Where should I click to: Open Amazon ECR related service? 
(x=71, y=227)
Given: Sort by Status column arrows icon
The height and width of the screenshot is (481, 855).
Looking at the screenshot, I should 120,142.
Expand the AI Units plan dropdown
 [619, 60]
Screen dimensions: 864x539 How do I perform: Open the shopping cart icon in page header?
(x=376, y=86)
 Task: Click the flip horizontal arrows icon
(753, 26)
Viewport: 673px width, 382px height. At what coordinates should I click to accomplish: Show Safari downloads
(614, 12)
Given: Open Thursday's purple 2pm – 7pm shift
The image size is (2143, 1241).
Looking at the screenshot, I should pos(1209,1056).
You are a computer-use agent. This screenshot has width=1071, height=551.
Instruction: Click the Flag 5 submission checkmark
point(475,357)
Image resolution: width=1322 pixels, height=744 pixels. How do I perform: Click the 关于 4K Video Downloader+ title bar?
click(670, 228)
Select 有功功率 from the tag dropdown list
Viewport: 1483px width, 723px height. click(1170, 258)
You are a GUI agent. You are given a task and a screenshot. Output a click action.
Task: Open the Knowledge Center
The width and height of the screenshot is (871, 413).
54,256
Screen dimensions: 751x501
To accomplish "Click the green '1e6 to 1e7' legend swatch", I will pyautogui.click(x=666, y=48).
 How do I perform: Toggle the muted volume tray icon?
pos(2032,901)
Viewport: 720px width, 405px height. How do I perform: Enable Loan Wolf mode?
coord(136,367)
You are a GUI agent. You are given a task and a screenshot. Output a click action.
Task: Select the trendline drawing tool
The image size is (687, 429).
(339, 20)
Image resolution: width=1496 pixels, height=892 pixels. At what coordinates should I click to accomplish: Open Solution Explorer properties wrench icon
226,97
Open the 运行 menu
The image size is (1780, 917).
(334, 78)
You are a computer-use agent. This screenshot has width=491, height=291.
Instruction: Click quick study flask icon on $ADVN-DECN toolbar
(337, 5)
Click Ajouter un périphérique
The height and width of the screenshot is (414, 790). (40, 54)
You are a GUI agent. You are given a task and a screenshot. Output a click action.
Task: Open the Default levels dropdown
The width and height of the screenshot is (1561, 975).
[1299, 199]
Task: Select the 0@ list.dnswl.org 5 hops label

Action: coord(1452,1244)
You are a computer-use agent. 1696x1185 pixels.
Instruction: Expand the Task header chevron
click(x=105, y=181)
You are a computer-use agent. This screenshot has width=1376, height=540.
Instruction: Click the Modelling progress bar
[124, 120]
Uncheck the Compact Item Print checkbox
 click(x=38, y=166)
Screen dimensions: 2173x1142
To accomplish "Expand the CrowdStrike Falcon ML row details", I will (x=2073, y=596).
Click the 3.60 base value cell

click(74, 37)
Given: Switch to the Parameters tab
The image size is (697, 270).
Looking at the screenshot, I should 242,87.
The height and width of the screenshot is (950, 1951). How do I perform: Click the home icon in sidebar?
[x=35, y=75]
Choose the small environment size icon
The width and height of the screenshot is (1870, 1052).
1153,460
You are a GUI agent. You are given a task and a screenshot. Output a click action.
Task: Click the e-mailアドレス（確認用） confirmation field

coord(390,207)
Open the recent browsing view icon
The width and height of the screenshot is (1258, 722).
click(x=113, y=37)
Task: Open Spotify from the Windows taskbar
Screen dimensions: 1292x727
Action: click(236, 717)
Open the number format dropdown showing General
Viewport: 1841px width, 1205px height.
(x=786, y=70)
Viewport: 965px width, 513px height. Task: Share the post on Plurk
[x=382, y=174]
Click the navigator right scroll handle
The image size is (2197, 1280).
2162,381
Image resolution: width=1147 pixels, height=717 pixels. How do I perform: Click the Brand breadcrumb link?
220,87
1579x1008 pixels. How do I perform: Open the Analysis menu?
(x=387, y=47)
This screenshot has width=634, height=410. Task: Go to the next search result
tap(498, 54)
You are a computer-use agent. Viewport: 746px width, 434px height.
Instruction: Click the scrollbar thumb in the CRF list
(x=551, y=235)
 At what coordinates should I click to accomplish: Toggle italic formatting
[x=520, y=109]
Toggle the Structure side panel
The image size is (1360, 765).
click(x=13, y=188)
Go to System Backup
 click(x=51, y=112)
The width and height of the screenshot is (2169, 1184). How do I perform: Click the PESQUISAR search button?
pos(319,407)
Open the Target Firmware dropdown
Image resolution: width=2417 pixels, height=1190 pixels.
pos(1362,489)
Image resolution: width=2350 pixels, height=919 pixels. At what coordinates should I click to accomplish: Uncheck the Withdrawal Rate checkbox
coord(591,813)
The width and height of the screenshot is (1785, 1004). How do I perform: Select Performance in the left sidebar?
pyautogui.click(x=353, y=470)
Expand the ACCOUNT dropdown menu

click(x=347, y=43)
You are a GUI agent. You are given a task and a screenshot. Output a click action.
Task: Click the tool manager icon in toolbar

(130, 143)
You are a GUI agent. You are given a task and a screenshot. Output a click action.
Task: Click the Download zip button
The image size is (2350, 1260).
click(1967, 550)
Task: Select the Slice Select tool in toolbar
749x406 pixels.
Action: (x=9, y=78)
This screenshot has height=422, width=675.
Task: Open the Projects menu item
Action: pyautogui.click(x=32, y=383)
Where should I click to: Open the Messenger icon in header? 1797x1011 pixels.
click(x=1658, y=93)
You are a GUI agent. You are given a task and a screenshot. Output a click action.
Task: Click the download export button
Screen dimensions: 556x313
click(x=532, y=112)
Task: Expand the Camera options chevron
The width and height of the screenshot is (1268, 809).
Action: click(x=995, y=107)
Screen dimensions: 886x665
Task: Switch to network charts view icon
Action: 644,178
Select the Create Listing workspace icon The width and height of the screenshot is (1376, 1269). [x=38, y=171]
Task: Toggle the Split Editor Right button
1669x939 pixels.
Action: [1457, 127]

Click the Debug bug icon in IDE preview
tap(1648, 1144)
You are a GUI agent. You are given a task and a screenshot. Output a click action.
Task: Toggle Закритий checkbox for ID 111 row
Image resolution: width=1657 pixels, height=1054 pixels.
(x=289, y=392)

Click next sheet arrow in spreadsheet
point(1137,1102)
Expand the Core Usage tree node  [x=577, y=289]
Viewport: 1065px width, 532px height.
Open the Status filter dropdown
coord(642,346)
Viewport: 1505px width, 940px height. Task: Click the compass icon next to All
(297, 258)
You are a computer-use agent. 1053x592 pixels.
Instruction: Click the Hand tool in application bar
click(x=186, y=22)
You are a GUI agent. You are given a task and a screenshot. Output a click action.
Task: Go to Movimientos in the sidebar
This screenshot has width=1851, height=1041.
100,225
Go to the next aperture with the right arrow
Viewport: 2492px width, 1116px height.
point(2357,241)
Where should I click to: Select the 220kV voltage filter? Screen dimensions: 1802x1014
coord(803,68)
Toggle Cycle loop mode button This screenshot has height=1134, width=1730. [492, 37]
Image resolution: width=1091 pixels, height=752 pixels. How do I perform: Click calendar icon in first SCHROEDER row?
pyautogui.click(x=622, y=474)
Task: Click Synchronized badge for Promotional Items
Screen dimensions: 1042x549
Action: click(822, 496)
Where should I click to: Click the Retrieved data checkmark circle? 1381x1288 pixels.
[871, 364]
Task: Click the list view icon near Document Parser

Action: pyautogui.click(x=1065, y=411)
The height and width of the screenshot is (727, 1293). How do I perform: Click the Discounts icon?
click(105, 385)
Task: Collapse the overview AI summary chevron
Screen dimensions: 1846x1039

**Assignment**:
Please give the listing again exactly, line for line.

**Exercise solution**:
Where should I click to: Open Amazon ECR related service? 
(x=71, y=227)
Given: Sort by Status column arrows icon
The height and width of the screenshot is (481, 855).
Looking at the screenshot, I should 120,142.
Expand the AI Units plan dropdown
 [619, 60]
Screen dimensions: 864x539 How do I perform: Open the shopping cart icon in page header?
(x=376, y=86)
 Task: Click the flip horizontal arrows icon
(753, 26)
Viewport: 673px width, 382px height. At what coordinates should I click to accomplish: Show Safari downloads
(614, 12)
Given: Open Thursday's purple 2pm – 7pm shift
The image size is (2143, 1241).
Looking at the screenshot, I should pos(1209,1056).
You are a computer-use agent. This screenshot has width=1071, height=551.
Instruction: Click the Flag 5 submission checkmark
point(475,357)
Image resolution: width=1322 pixels, height=744 pixels. How do I perform: Click the 关于 4K Video Downloader+ title bar?
click(670, 228)
Select 有功功率 from the tag dropdown list
Viewport: 1483px width, 723px height. click(1170, 258)
You are a GUI agent. You are given a task and a screenshot. Output a click action.
Task: Open the Knowledge Center
The width and height of the screenshot is (871, 413).
54,256
Screen dimensions: 751x501
To accomplish "Click the green '1e6 to 1e7' legend swatch", I will pyautogui.click(x=666, y=48).
 How do I perform: Toggle the muted volume tray icon?
pos(2032,901)
Viewport: 720px width, 405px height. How do I perform: Enable Loan Wolf mode?
coord(136,367)
You are a GUI agent. You are given a task and a screenshot. Output a click action.
Task: Select the trendline drawing tool
The image size is (687, 429).
(339, 20)
Image resolution: width=1496 pixels, height=892 pixels. At what coordinates should I click to accomplish: Open Solution Explorer properties wrench icon
226,97
Open the 运行 menu
The image size is (1780, 917).
(334, 78)
You are a computer-use agent. This screenshot has width=491, height=291.
Instruction: Click quick study flask icon on $ADVN-DECN toolbar
(337, 5)
Click Ajouter un périphérique
The height and width of the screenshot is (414, 790). (40, 54)
You are a GUI agent. You are given a task and a screenshot. Output a click action.
Task: Open the Default levels dropdown
The width and height of the screenshot is (1561, 975).
[1299, 199]
Task: Select the 0@ list.dnswl.org 5 hops label

Action: coord(1452,1244)
You are a computer-use agent. 1696x1185 pixels.
Instruction: Expand the Task header chevron
click(x=105, y=181)
You are a computer-use agent. This screenshot has width=1376, height=540.
Instruction: Click the Modelling progress bar
[124, 120]
Uncheck the Compact Item Print checkbox
 click(x=38, y=166)
Screen dimensions: 2173x1142
To accomplish "Expand the CrowdStrike Falcon ML row details", I will (x=2073, y=596).
Click the 3.60 base value cell

click(74, 37)
Given: Switch to the Parameters tab
The image size is (697, 270).
Looking at the screenshot, I should 242,87.
The height and width of the screenshot is (950, 1951). How do I perform: Click the home icon in sidebar?
[x=35, y=75]
Choose the small environment size icon
The width and height of the screenshot is (1870, 1052).
1153,460
You are a GUI agent. You are given a task and a screenshot. Output a click action.
Task: Click the e-mailアドレス（確認用） confirmation field

coord(390,207)
Open the recent browsing view icon
The width and height of the screenshot is (1258, 722).
click(x=113, y=37)
Task: Open Spotify from the Windows taskbar
Screen dimensions: 1292x727
Action: click(236, 717)
Open the number format dropdown showing General
Viewport: 1841px width, 1205px height.
(x=786, y=70)
Viewport: 965px width, 513px height. Task: Share the post on Plurk
[x=382, y=174]
Click the navigator right scroll handle
The image size is (2197, 1280).
2162,381
Image resolution: width=1147 pixels, height=717 pixels. How do I perform: Click the Brand breadcrumb link?
220,87
1579x1008 pixels. How do I perform: Open the Analysis menu?
(x=387, y=47)
This screenshot has width=634, height=410. Task: Go to the next search result
tap(498, 54)
You are a computer-use agent. Viewport: 746px width, 434px height.
Instruction: Click the scrollbar thumb in the CRF list
(x=551, y=235)
 At what coordinates should I click to accomplish: Toggle italic formatting
[x=520, y=109]
Toggle the Structure side panel
The image size is (1360, 765).
click(x=13, y=188)
Go to System Backup
 click(x=51, y=112)
The width and height of the screenshot is (2169, 1184). How do I perform: Click the PESQUISAR search button?
pos(319,407)
Open the Target Firmware dropdown
Image resolution: width=2417 pixels, height=1190 pixels.
pos(1362,489)
Image resolution: width=2350 pixels, height=919 pixels. At what coordinates should I click to accomplish: Uncheck the Withdrawal Rate checkbox
coord(591,813)
The width and height of the screenshot is (1785, 1004). How do I perform: Select Performance in the left sidebar?
pyautogui.click(x=353, y=470)
Expand the ACCOUNT dropdown menu

click(x=347, y=43)
You are a GUI agent. You are given a task and a screenshot. Output a click action.
Task: Click the tool manager icon in toolbar

(130, 143)
You are a GUI agent. You are given a task and a screenshot. Output a click action.
Task: Click the Download zip button
The image size is (2350, 1260).
click(1967, 550)
Task: Select the Slice Select tool in toolbar
749x406 pixels.
Action: (x=9, y=78)
This screenshot has height=422, width=675.
Task: Open the Projects menu item
Action: pyautogui.click(x=32, y=383)
Where should I click to: Open the Messenger icon in header? 1797x1011 pixels.
click(x=1658, y=93)
You are a GUI agent. You are given a task and a screenshot. Output a click action.
Task: Click the download export button
Screen dimensions: 556x313
click(x=532, y=112)
Task: Expand the Camera options chevron
The width and height of the screenshot is (1268, 809).
Action: click(x=995, y=107)
Screen dimensions: 886x665
Task: Switch to network charts view icon
Action: 644,178
Select the Create Listing workspace icon The width and height of the screenshot is (1376, 1269). [x=38, y=171]
Task: Toggle the Split Editor Right button
1669x939 pixels.
Action: [1457, 127]

Click the Debug bug icon in IDE preview
tap(1648, 1144)
You are a GUI agent. You are given a task and a screenshot. Output a click action.
Task: Toggle Закритий checkbox for ID 111 row
Image resolution: width=1657 pixels, height=1054 pixels.
(x=289, y=392)

Click next sheet arrow in spreadsheet
point(1137,1102)
Expand the Core Usage tree node  [x=577, y=289]
Viewport: 1065px width, 532px height.
Open the Status filter dropdown
coord(642,346)
Viewport: 1505px width, 940px height. Task: Click the compass icon next to All
(297, 258)
You are a computer-use agent. 1053x592 pixels.
Instruction: Click the Hand tool in application bar
click(x=186, y=22)
You are a GUI agent. You are given a task and a screenshot. Output a click action.
Task: Go to Movimientos in the sidebar
This screenshot has width=1851, height=1041.
100,225
Go to the next aperture with the right arrow
Viewport: 2492px width, 1116px height.
point(2357,241)
Where should I click to: Select the 220kV voltage filter? Screen dimensions: 1802x1014
coord(803,68)
Toggle Cycle loop mode button This screenshot has height=1134, width=1730. [492, 37]
Image resolution: width=1091 pixels, height=752 pixels. How do I perform: Click calendar icon in first SCHROEDER row?
pyautogui.click(x=622, y=474)
Task: Click Synchronized badge for Promotional Items
Screen dimensions: 1042x549
Action: click(822, 496)
Where should I click to: Click the Retrieved data checkmark circle? 1381x1288 pixels.
[871, 364]
Task: Click the list view icon near Document Parser

Action: pyautogui.click(x=1065, y=411)
The height and width of the screenshot is (727, 1293). How do I perform: Click the Discounts icon?
click(105, 385)
Task: Collapse the overview AI summary chevron
Screen dimensions: 1846x1039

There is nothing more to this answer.